Source text:
++++++++++

Side streets offer tables of huge yellow cakes of butter, slabs of meat as laughing Khampa men hack through bone, weighing it up on old scales. Piles of yak heads, glistening butter. Muslim merchants in skull caps and white beards from Xinjing push rolling carts of dried fruit - apricots, raisins, dates.

I wander near the Barkhor down narrow twisted alleys - severed tree branches with prayer flags stapled to their thin arms stand against a house. The trees have been cut into long slender segments. Before New Year, or Losar, people will buy them, climb onto their roofs and replace the old ones on four corners.

A man inks prayer flags. He sits in partial sun with rolls of white, red, blue, yellow, green cotton cloth to his left. On a pillow are two 8×10" carved wooden blocks. Black ink from a plastic bottle floats in a small pan. He sponges up what he needs and coats a block. He pulls white cloth over it, centers a segment, slides his hand into a torn plastic bag, starts at the bottom and applies pressure up, down, sideways. Ink bleeds through. He pulls cloth through, re-inks the block, repeating the procedure. A man next to him cuts dried cloth into individual pieces and staples colors to thin branches.

I took a side street to Ramoche built in 641 by Wenchang, a Chinese princess. Her Tibetan name was Kongjo.

Peaceful, quiet, - many pilgrims, kids, elderly spinning long rows of prayer wheels. Inside beautiful statues, past, present and future Buddhas, dancing in flickering butter lamps. Many people buy yellow bags of butter to spoon into large ornate butter candles as they proceed around and through the temples.

A monk invites me to sit on a carpet inside a small interior chapel in late afternoon, contemplating large tall, beautifully sculpted and decorated statues. Amazing art and meditative peace.

On the far ochre wall is a mural painting of multiple yellow Buddhas, with a patina aureole halo around his smiling head and face. Suddenly I see one image is half illuminated by a single shaft of bright light from the sun slanting through an opening way near the ceiling. Beautiful and immediate!
I just sat there absorbing this vision as light examined the face, slowly moving across it from left to right.

++++++++++

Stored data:

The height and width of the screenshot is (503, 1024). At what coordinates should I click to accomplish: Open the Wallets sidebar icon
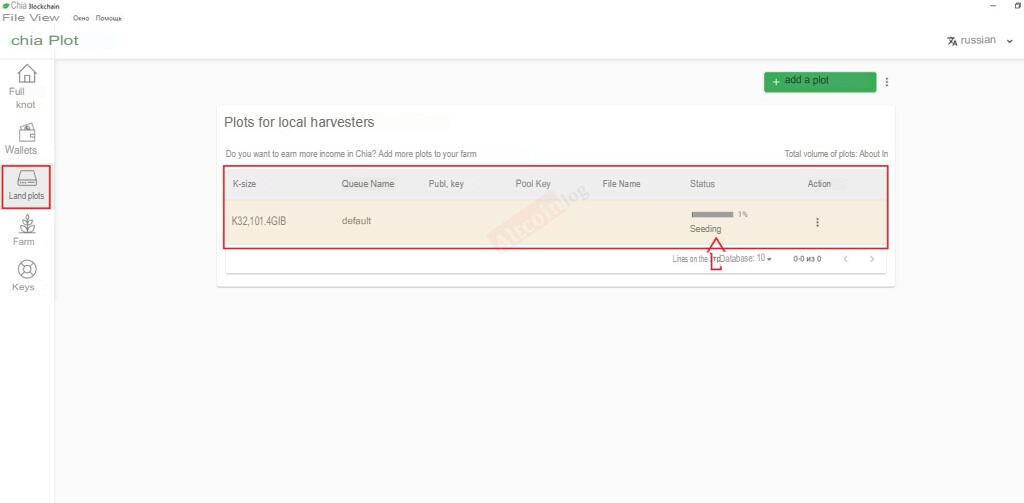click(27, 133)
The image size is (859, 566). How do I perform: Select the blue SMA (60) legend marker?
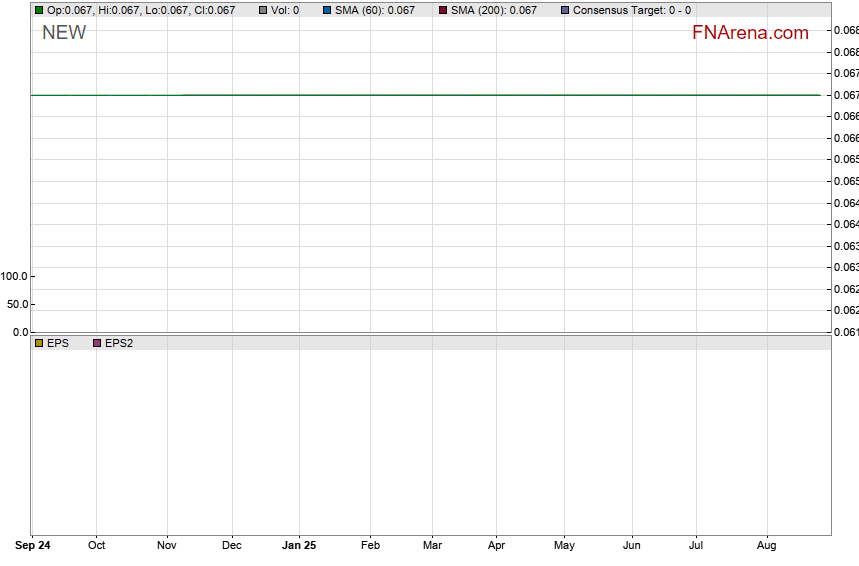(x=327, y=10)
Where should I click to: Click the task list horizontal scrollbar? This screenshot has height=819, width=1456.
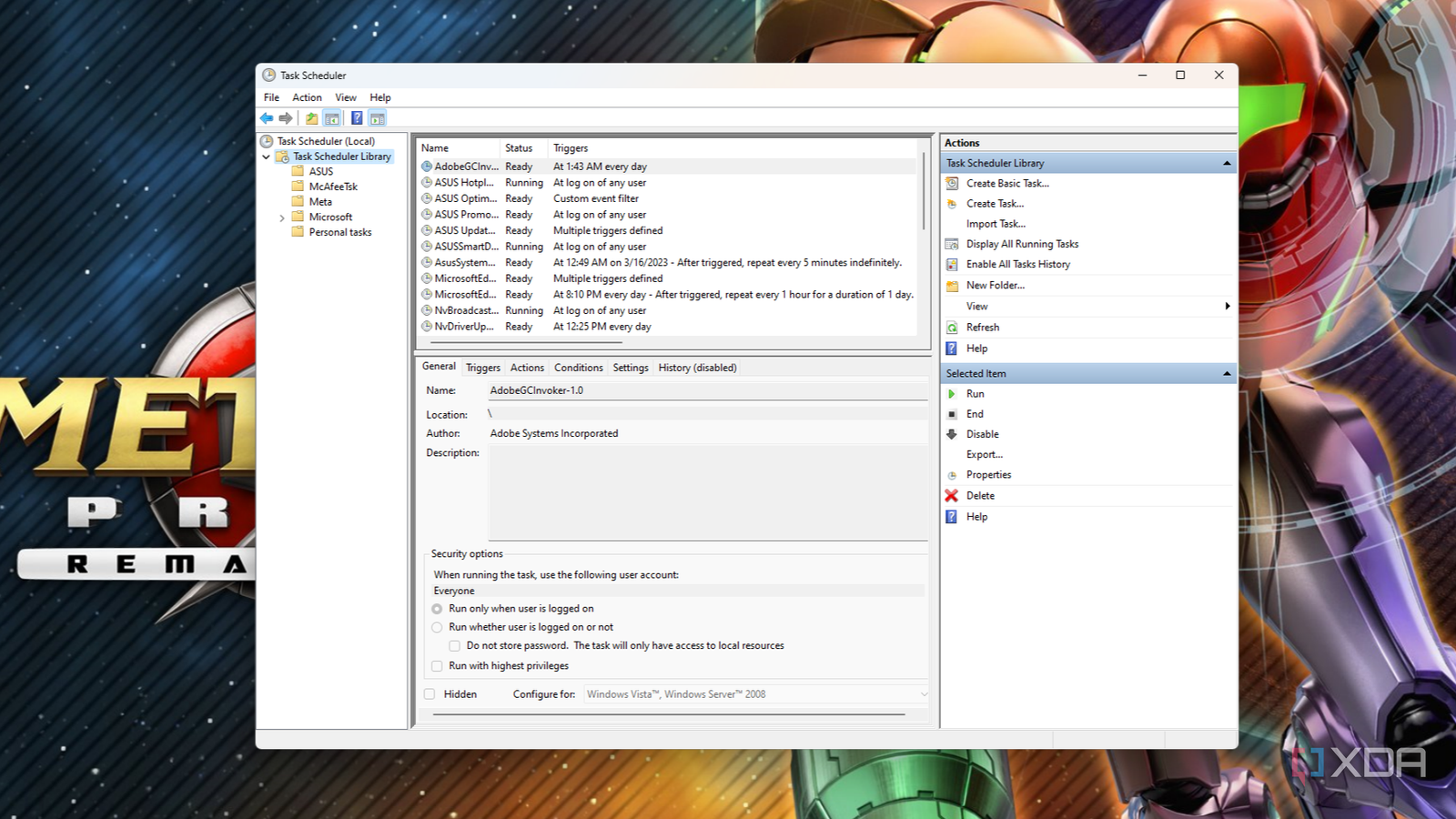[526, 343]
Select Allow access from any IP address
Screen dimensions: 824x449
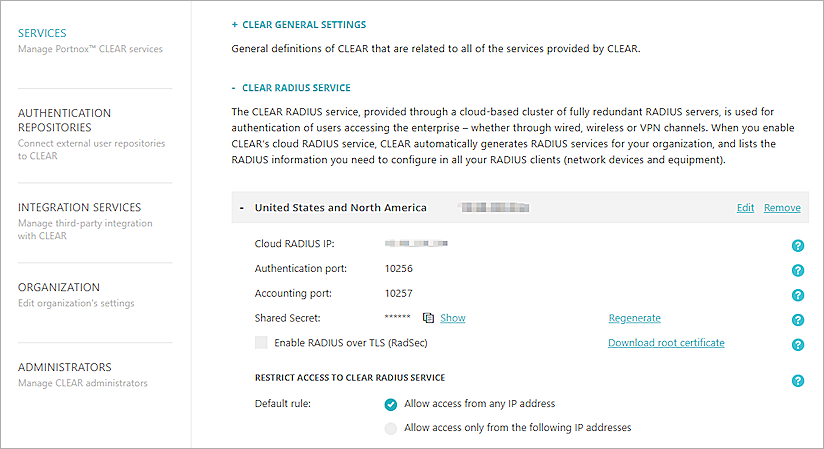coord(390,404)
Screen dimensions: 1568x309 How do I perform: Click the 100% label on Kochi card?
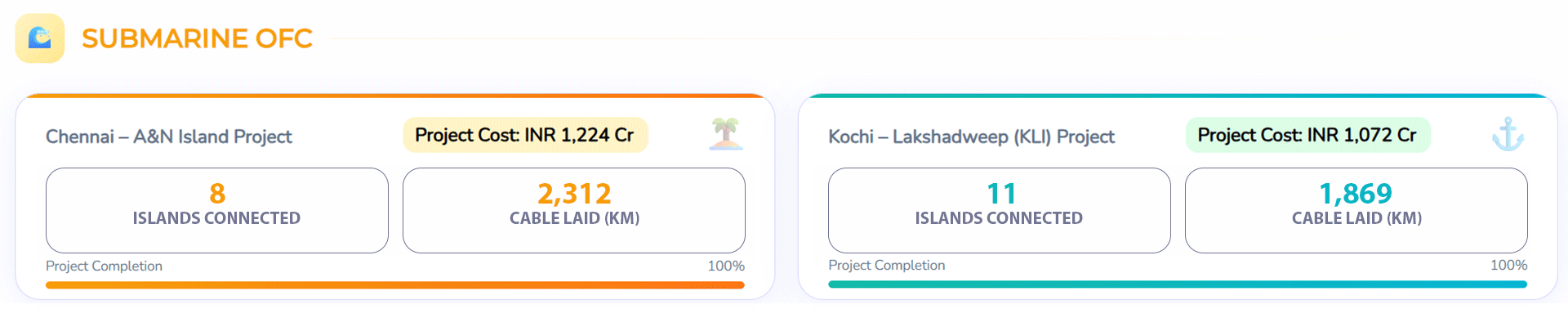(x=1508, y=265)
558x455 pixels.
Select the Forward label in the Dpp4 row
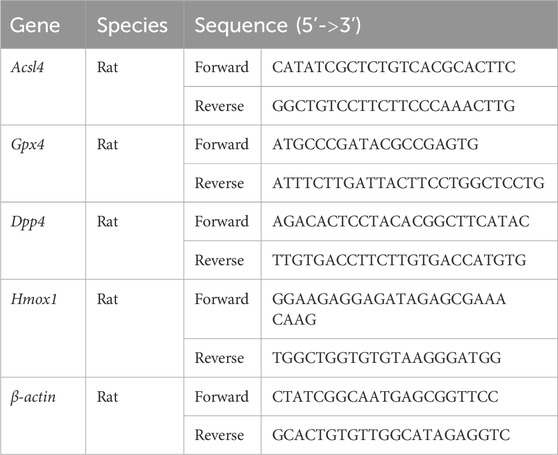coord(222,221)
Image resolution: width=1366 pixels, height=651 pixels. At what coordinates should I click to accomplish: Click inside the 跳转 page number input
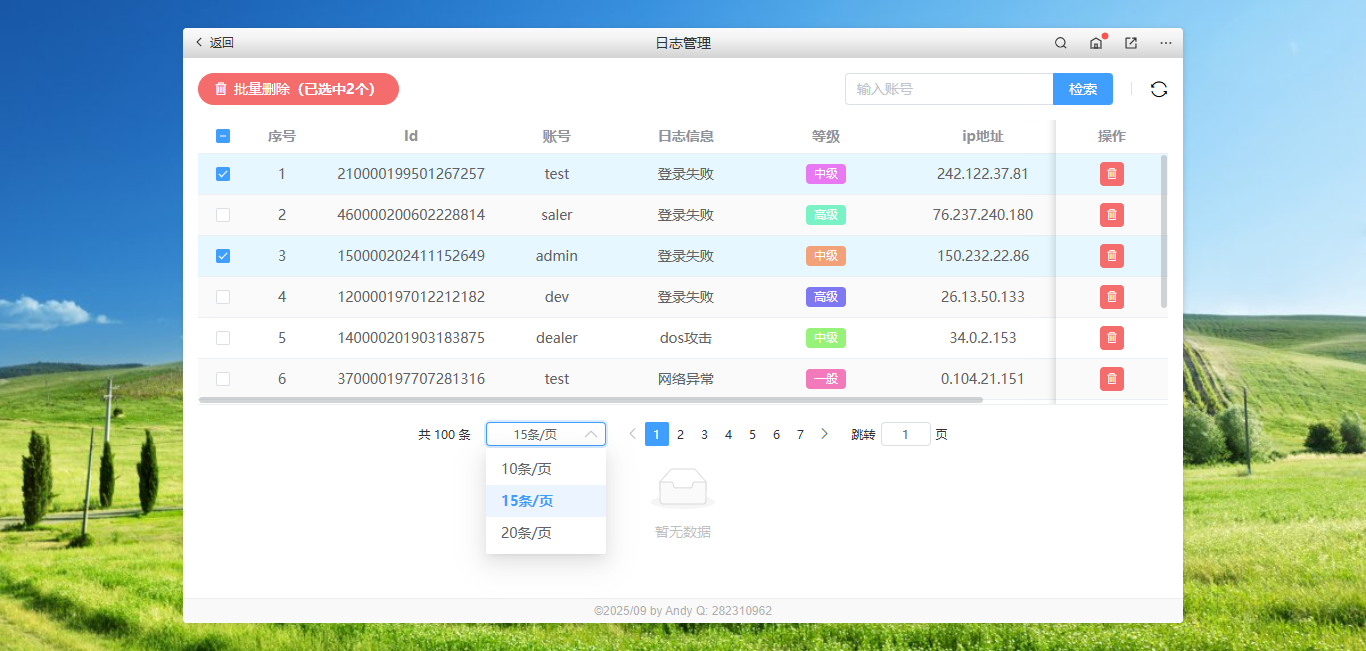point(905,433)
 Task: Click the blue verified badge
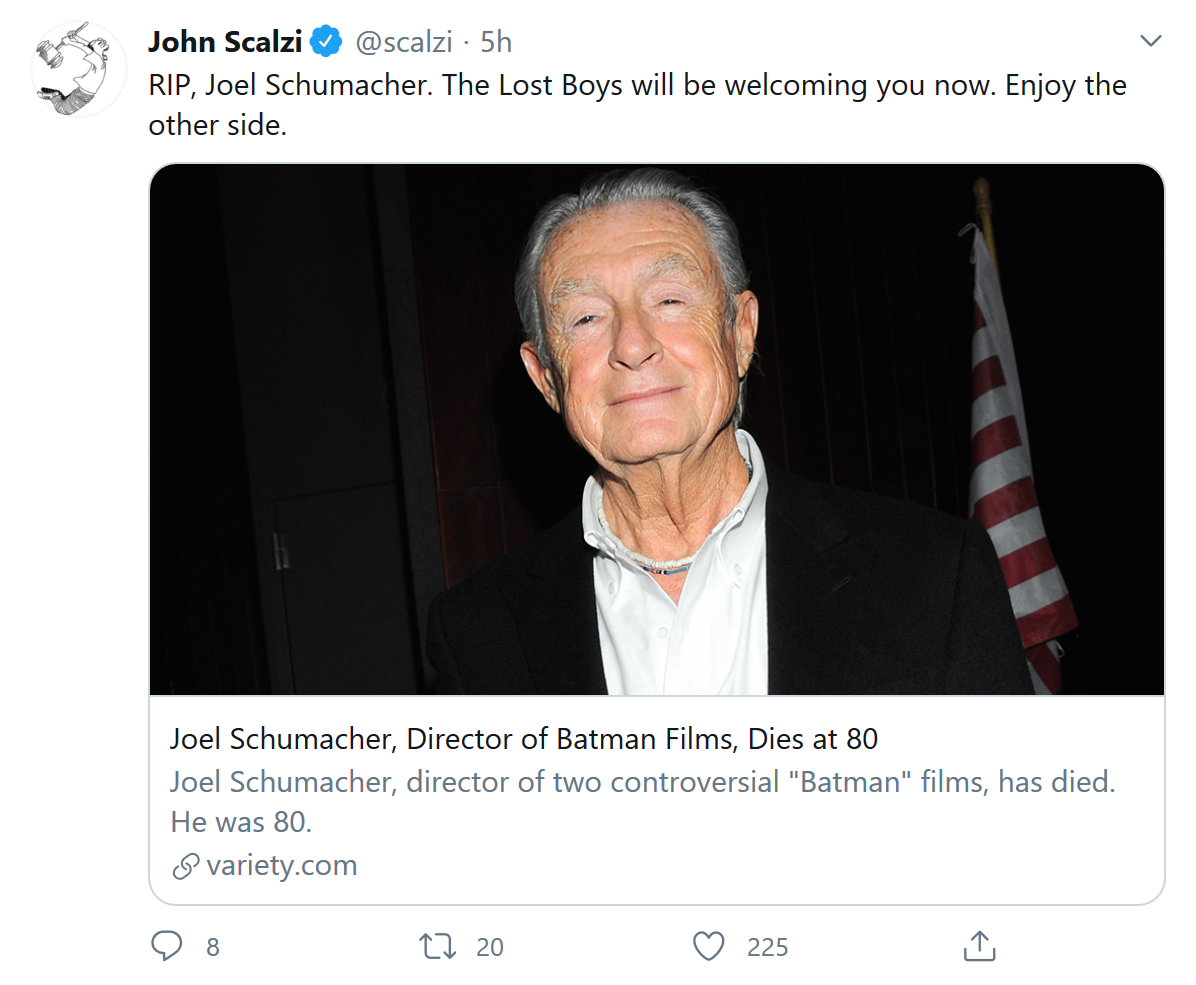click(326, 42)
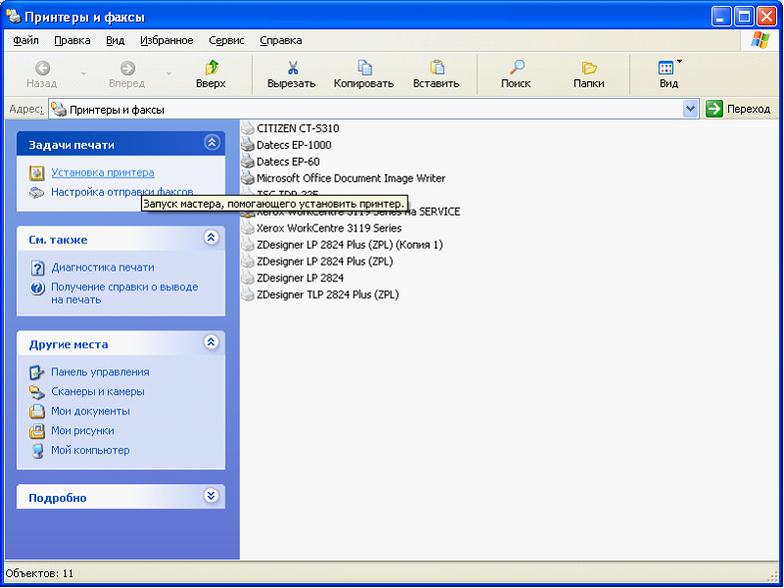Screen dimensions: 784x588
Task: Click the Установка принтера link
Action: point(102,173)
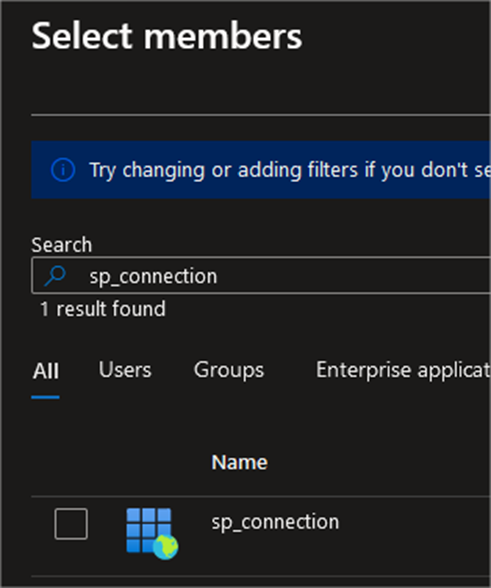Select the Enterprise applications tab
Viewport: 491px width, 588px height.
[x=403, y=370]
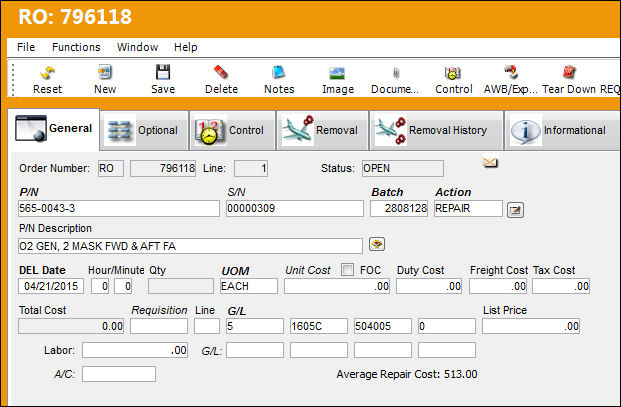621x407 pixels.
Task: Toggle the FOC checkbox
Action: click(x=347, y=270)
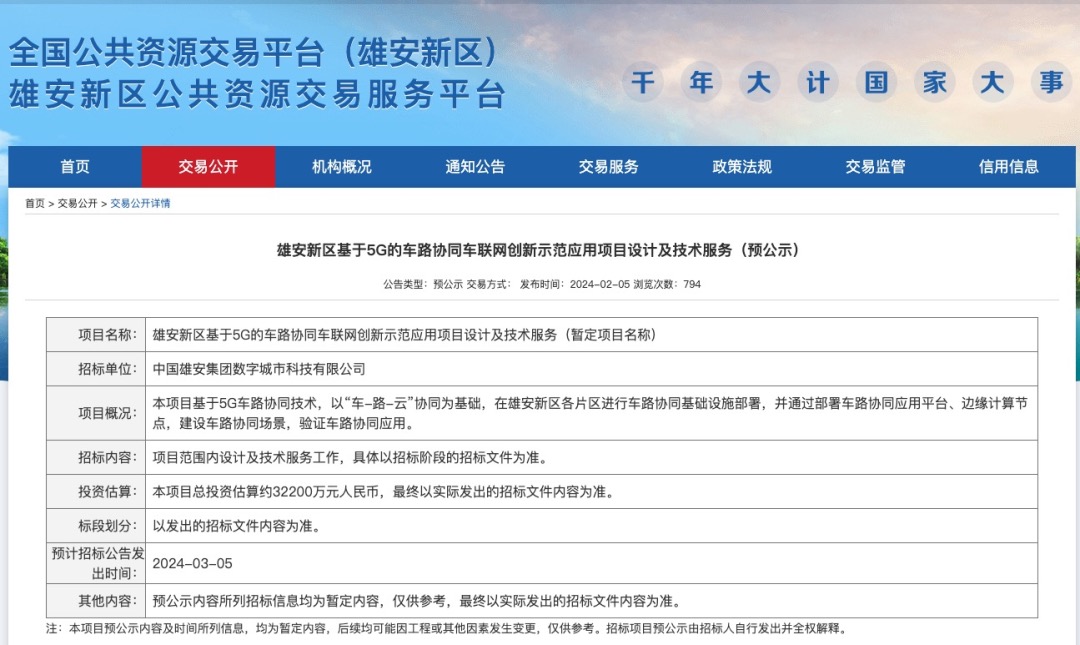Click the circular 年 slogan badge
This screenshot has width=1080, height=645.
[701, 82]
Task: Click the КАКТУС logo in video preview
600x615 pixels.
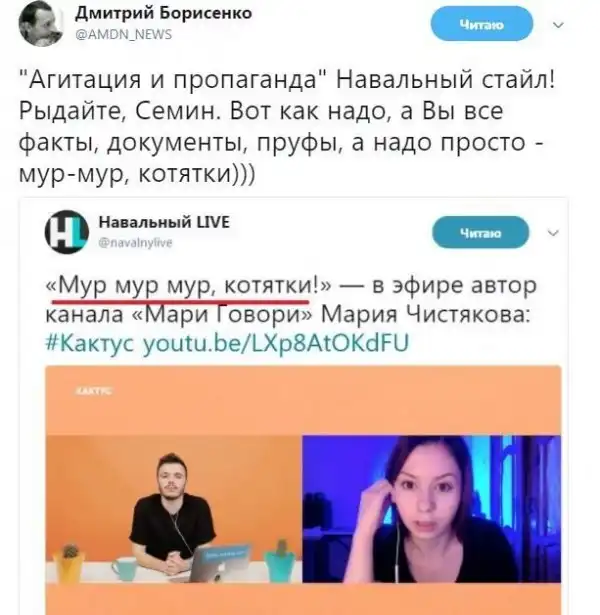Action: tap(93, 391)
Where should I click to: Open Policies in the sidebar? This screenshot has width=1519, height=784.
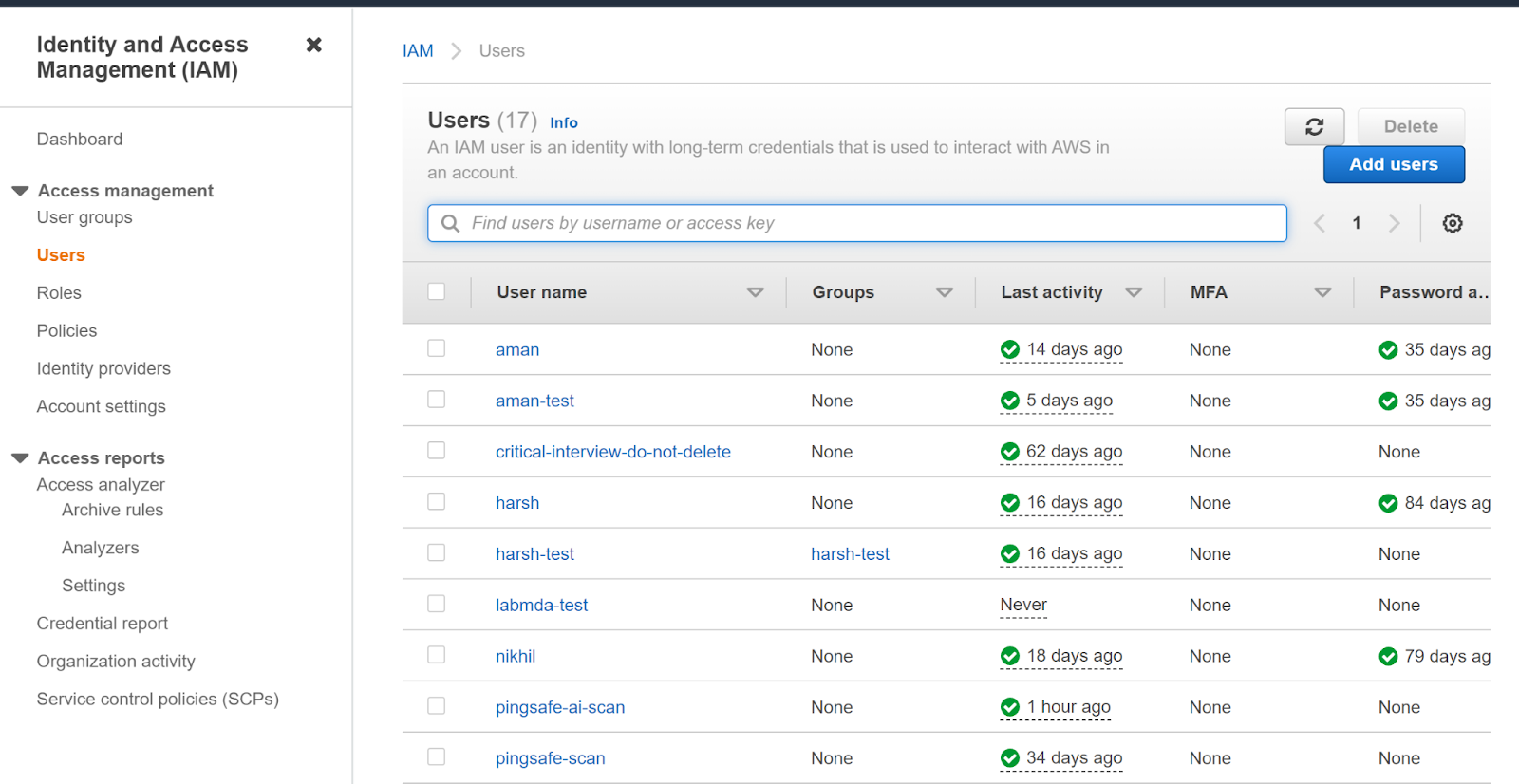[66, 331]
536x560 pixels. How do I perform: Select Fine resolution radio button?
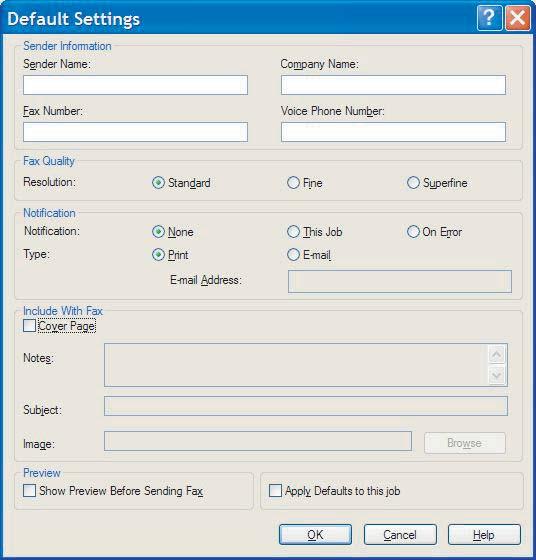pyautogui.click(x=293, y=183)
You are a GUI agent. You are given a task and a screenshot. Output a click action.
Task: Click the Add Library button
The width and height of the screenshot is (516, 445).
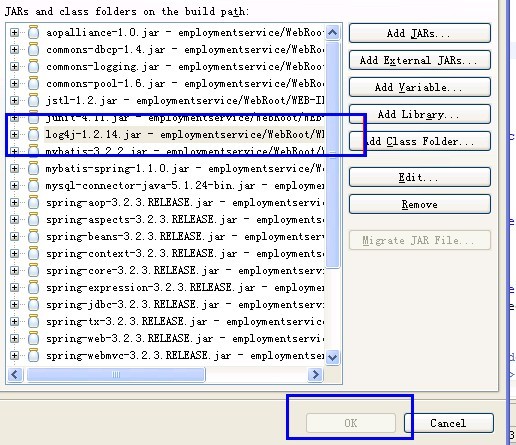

++++++++++

According to the travel account, in what year was Ramoche built, and by whom?

Task response: Ramoche was built in 641 by Wenchang, a Chinese princess.